HandDivedScallopsrgreat · 27/07/2011 16:59

I think that this should actually be looked at in the opposite way - why do these husbands allow themselves to be infantilised in this way? Maybe because then they don't actually have to do any household work?

I also don't see why it is the wife's (or MIL's - where was the FIL and what was he doing for example) responsibility to "teach" them. Housework and cooking isn't exactly rocket science. If you can read, you can cook.

bigkidsdidit · 27/07/2011 17:19

God I mentioned it on that thread because it was driving me so mad, so many posters were saying it! How can you want to have sex with someone you mother? So unsexy.

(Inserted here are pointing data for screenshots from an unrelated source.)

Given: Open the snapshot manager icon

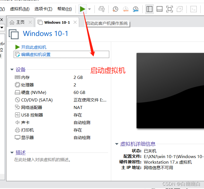Looking at the screenshot, I should point(135,9).
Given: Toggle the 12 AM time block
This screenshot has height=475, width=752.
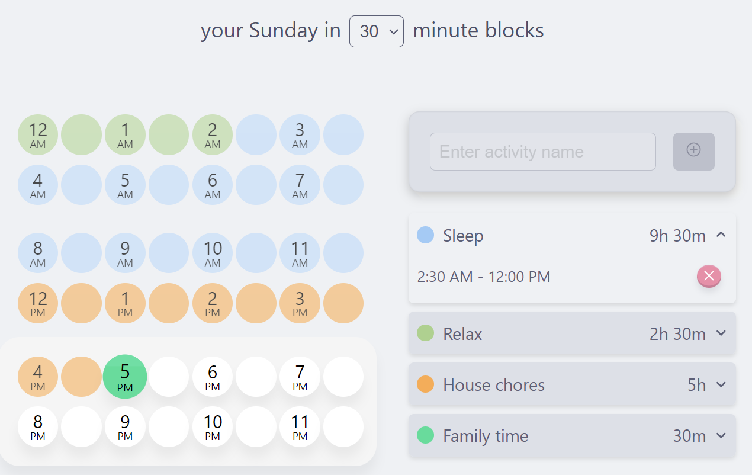Looking at the screenshot, I should tap(38, 134).
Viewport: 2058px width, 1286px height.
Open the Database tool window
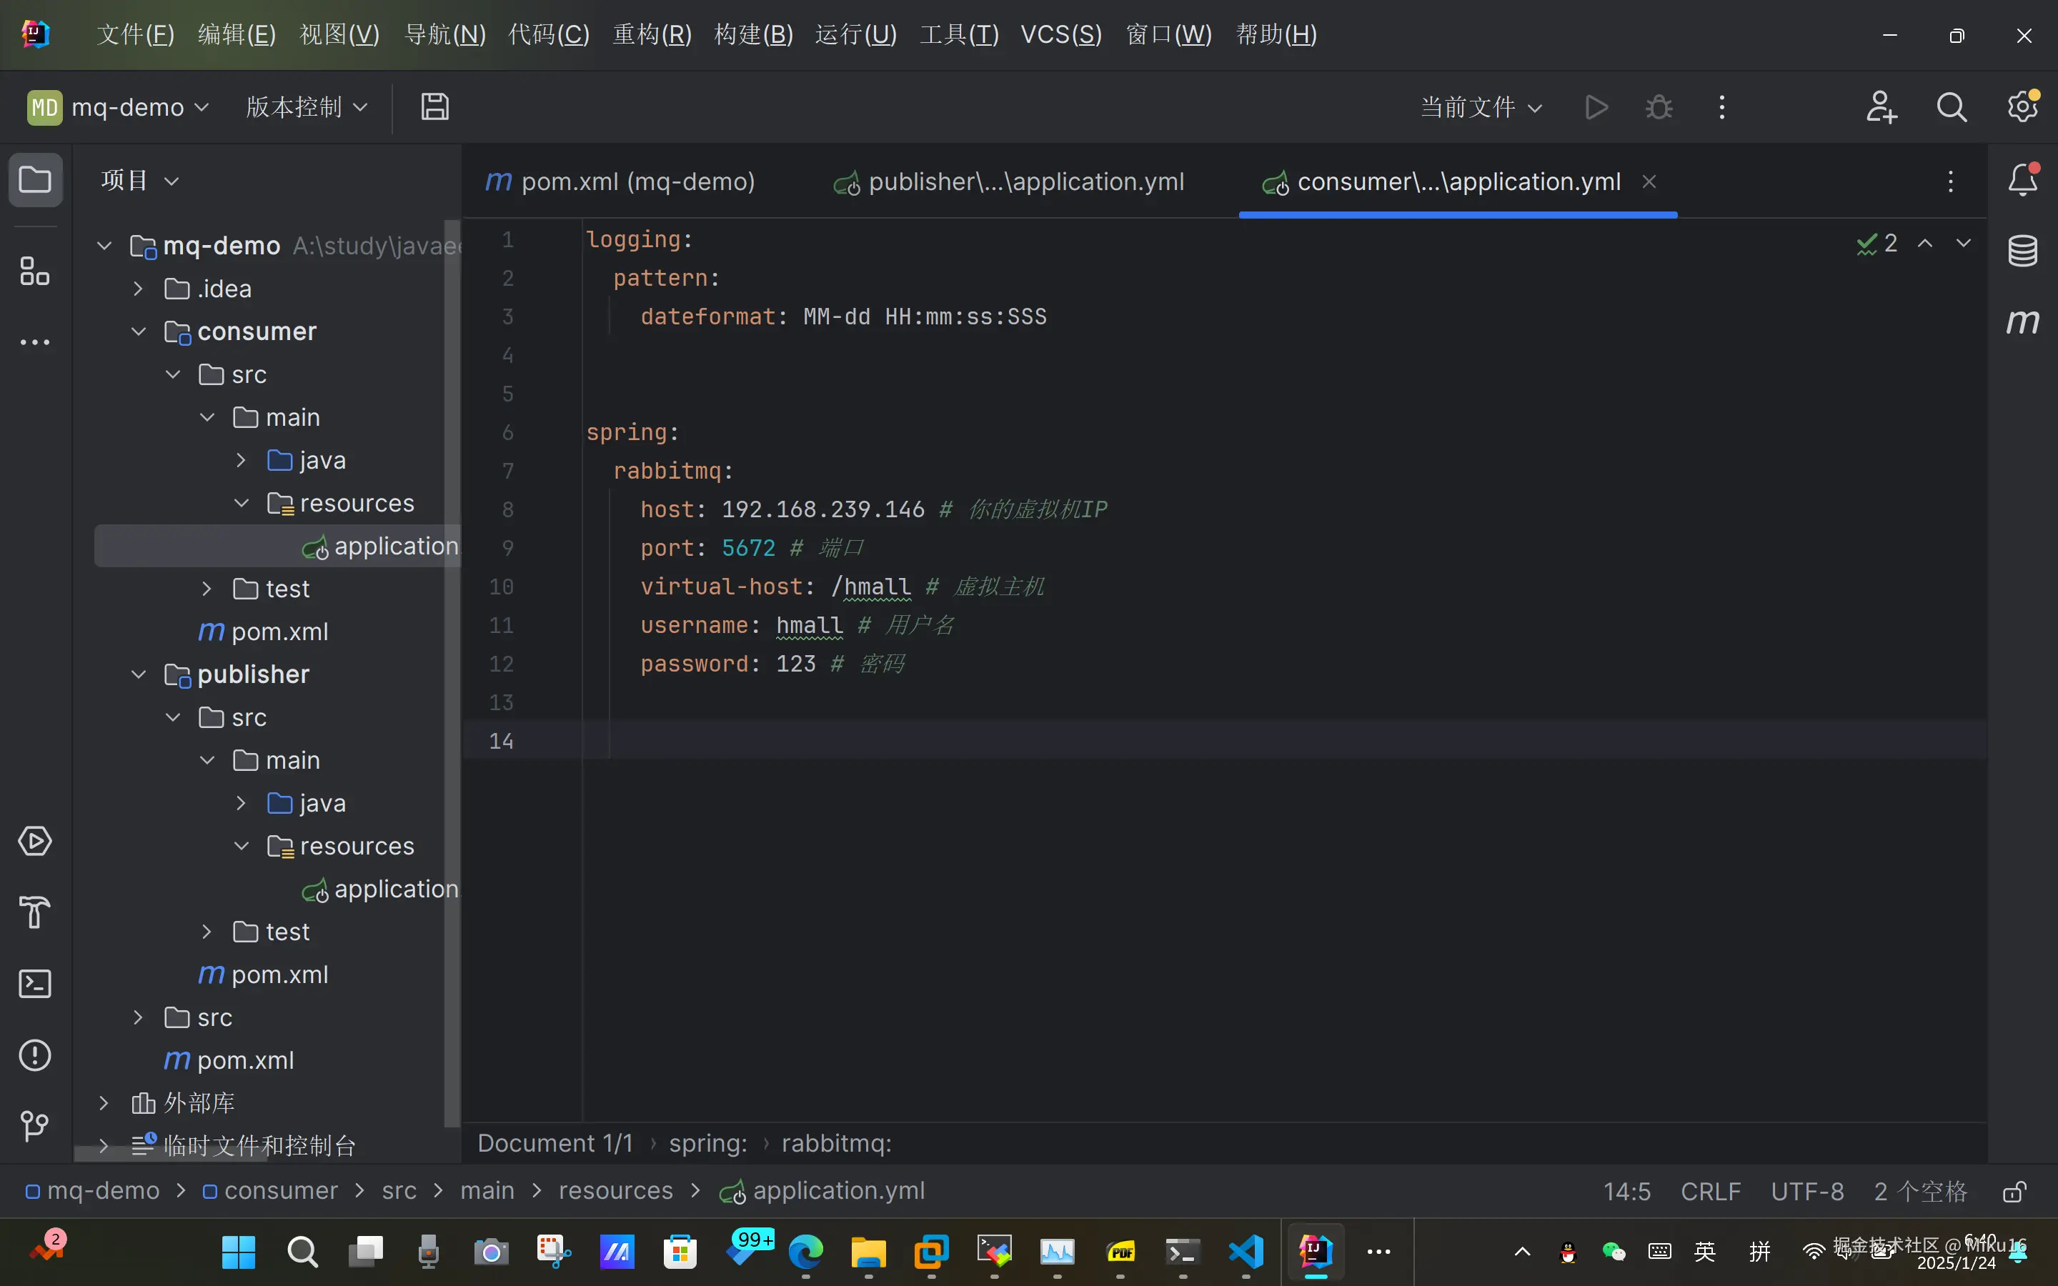[x=2022, y=251]
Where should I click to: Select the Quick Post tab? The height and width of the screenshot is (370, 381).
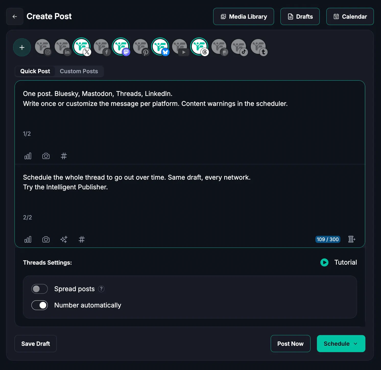[x=35, y=71]
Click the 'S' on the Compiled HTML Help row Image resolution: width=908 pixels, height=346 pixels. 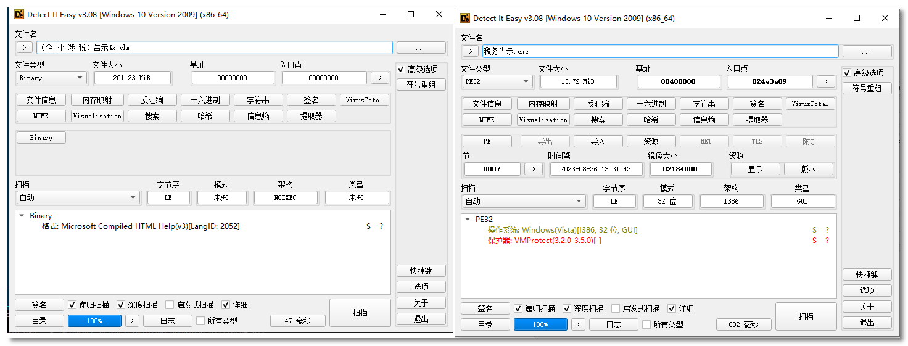[x=369, y=226]
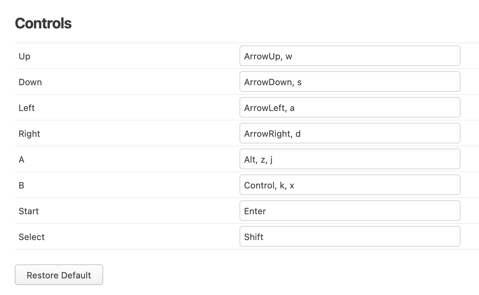Click the text box containing 'Control, k, x'

click(350, 185)
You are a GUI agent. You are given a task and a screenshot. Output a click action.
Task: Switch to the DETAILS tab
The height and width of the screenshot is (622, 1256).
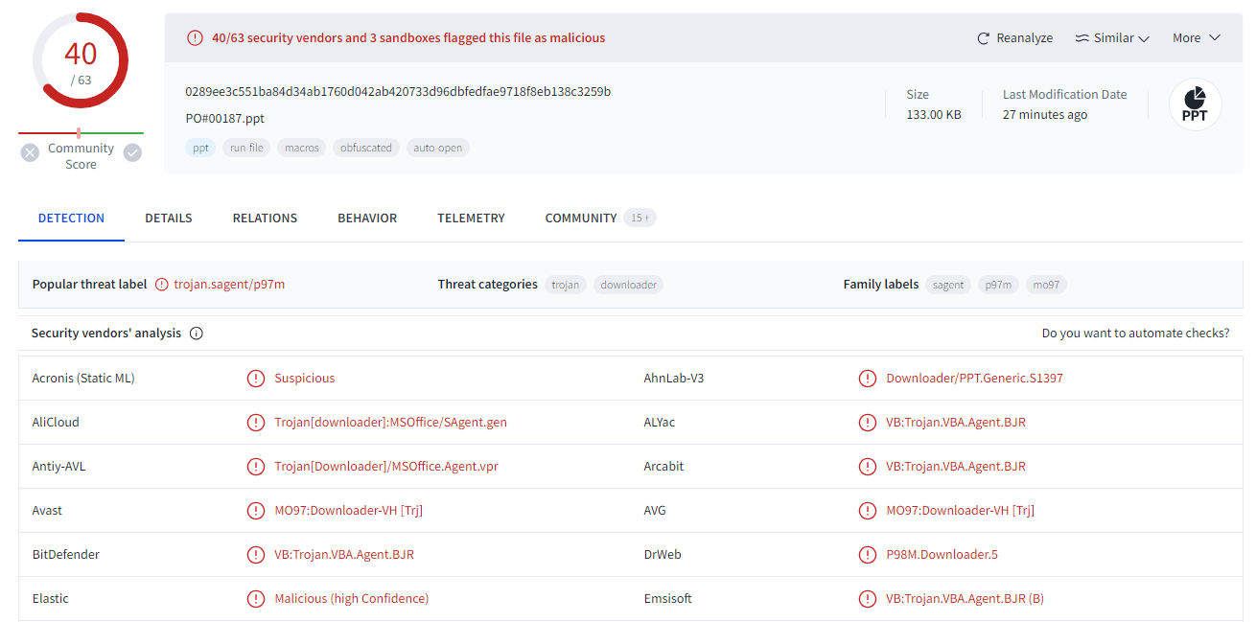pos(169,219)
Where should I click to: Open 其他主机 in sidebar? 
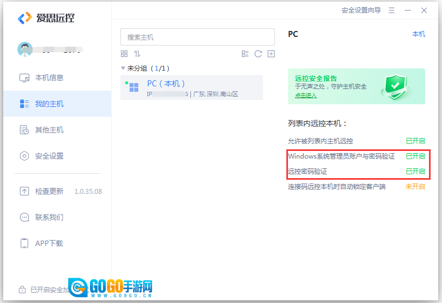point(49,130)
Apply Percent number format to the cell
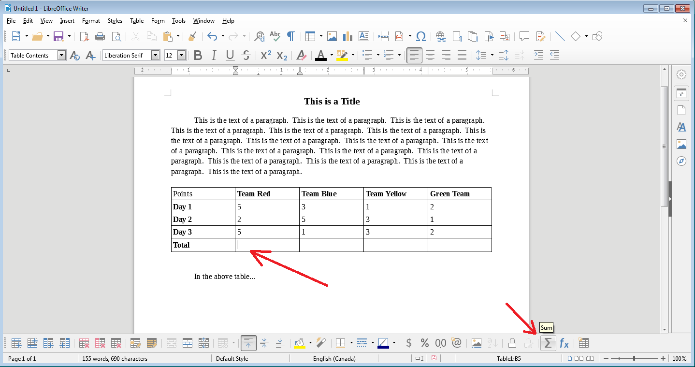This screenshot has width=695, height=367. (424, 343)
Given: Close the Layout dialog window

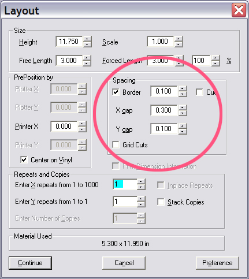Looking at the screenshot, I should [239, 10].
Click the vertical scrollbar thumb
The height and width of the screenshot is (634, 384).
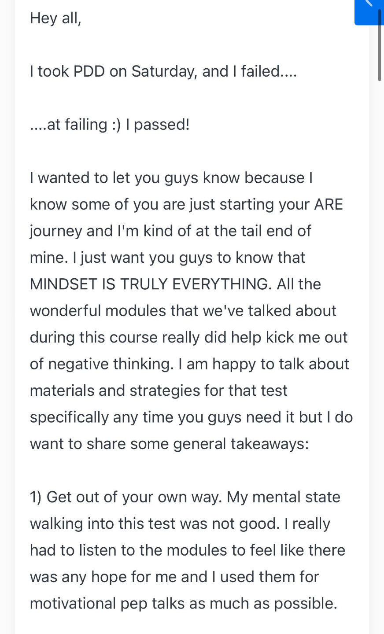click(x=380, y=44)
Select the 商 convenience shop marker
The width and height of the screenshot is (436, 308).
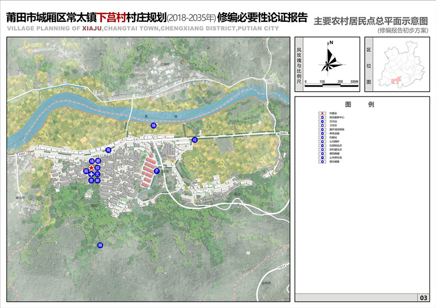click(108, 150)
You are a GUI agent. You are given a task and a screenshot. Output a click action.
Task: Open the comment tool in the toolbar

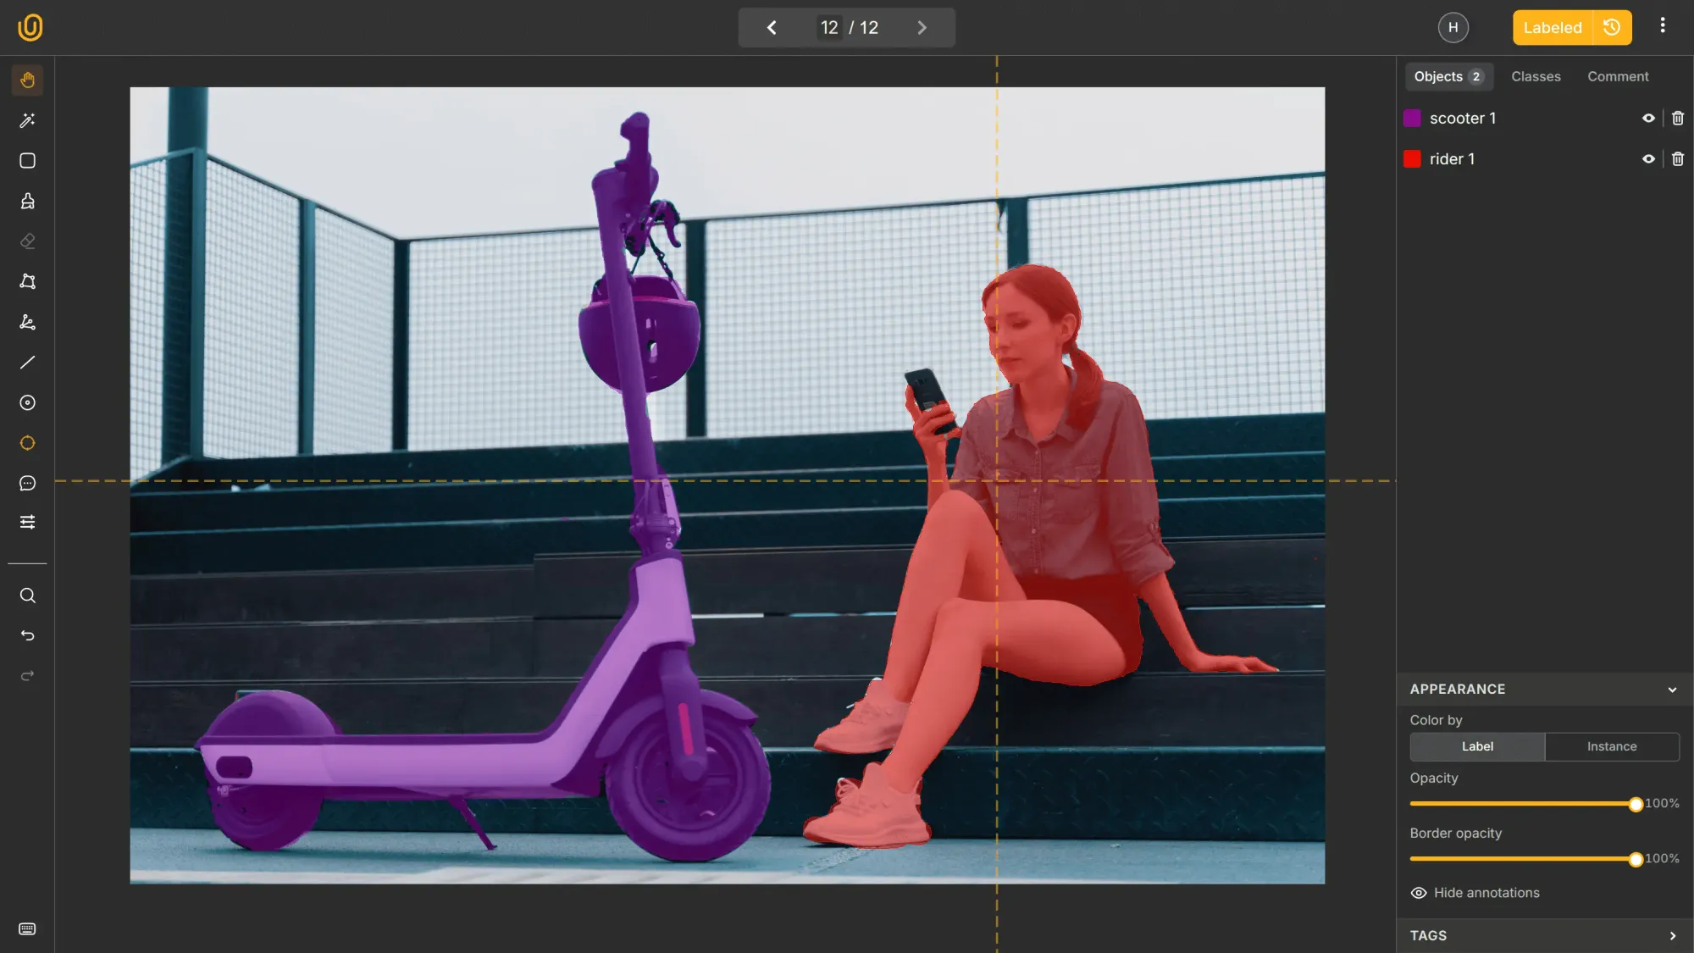pyautogui.click(x=27, y=483)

ilovedora27 · 27/07/2011 18:00

handdived - I think I know why they do it. (well I know my reasons anyway) People always did it for them and if they did it themselves it was picked at things like haha we will all be getting food poisoning or making someone a cup of tea and them saying its too weak like dishwater show it the teabag. After a while it becomes a big scary thing and almost like a fear in your mind like you are incapable of doing it and it seems irrationally scary.

I think its the same as what some wives/husbands do and it is probably seen as a bit of a joke but I think it can really effect a person. I remember when I started working in an offce I only drank water so I wouldnt have to make tea or coffee in case everyone thought it was awful.

motherinferior · 27/07/2011 18:02

I took up with a man who couldn't cook, 12 or so years ago - first bloke I'd ever come across who couldn't.

Such 'teaching' as I have provided consists of pointing to a row of cookbooks. He's now rather good at it.